The source of the problem is that Period’s readObject method is not doing enough defensive copying. When an object is deserialized, it is critical to defensively copy any field containing an object reference that a client must not possess. Therefore, every serializable immutable class containing private mutable components must defensively copy these components in its readObject method. The following readObject method suffices to ensure Period’s invariants and to maintain its immutability:

// readObject method with defensive copying and validity checking
private void readObject(ObjectInputStream s)
throws IOException, ClassNotFoundException {
// Defensively copy our mutable components
start = new Date(start.getTime());
end = new Date(end.getTime());
// Check that our invariants are satisfied
if (start.compareTo(end) > 0)
throw new InvalidObjectException(start +" after "+ end);

Note that the defensive copy is performed prior to the validity check and that we did not use Date’s clone method to perform the defensive copy. Both of these details are required to protect Period against attack (Item 39). Note also that defensive copying is not possible for final fields. To use the readObject method, we must make the start and end fields nonfinal.

Here is a simple litmus test for deciding whether the default readObject method is acceptable for a class: would you feel comfortable adding a public constructor that took as parameters the values for each nontransient field in the object and stored the values in the fields with no validation whatsoever? If not, you must provide a readObject method, and it must perform all the validity checking and defensive copying that would be required of a constructor.
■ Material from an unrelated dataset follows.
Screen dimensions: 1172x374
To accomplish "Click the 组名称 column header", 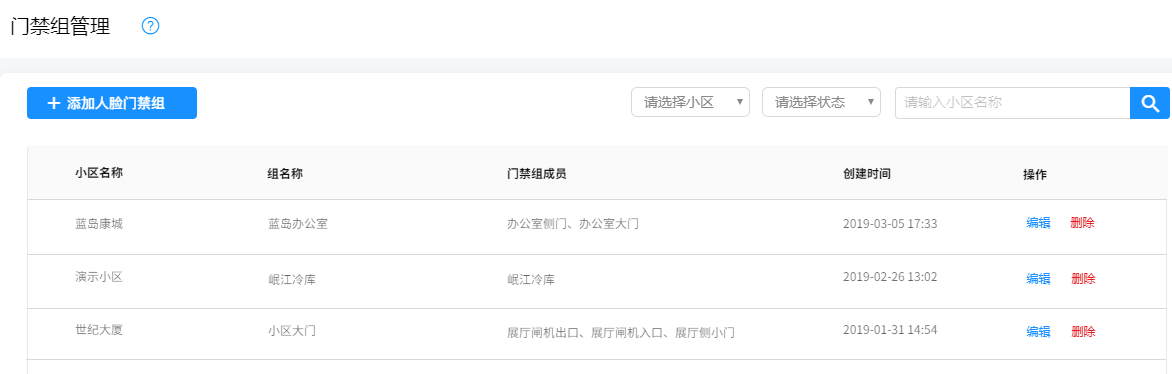I will click(x=286, y=174).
Alternatively, you can use the serialization proxy pattern (Item 78).

There is one other similarity between readObject methods and constructors, concerning nonfinal serializable classes. A readObject method must not invoke an overridable method, directly or indirectly (Item 17). If this rule is violated and the method is overridden, the overriding method will run before the subclass’s state has been deserialized. A program failure is likely to result.

To summarize, anytime you write a readObject method, adopt the mind-set that you are writing a public constructor that must produce a valid instance regardless of what byte stream it is given. Do not assume that the byte stream represents an actual serialized instance. While the examples in this item concern a class that uses the default serialized form, all of the issues that were raised apply equally to classes with custom serialized forms. Here, in summary form, are the guidelines for writing a bulletproof readObject method:

• For classes with object reference fields that must remain private, defensively copy each object in such a field. Mutable components of immutable classes fall into this category.

• Check any invariants and throw an InvalidObjectException if a check fails. The checks should follow any defensive copying.

• If an entire object graph must be validated after it is deserialized, use the ObjectInputValidation interface [JavaSE6, Serialization].

• Do not invoke any overridable methods in the class, directly or indirectly.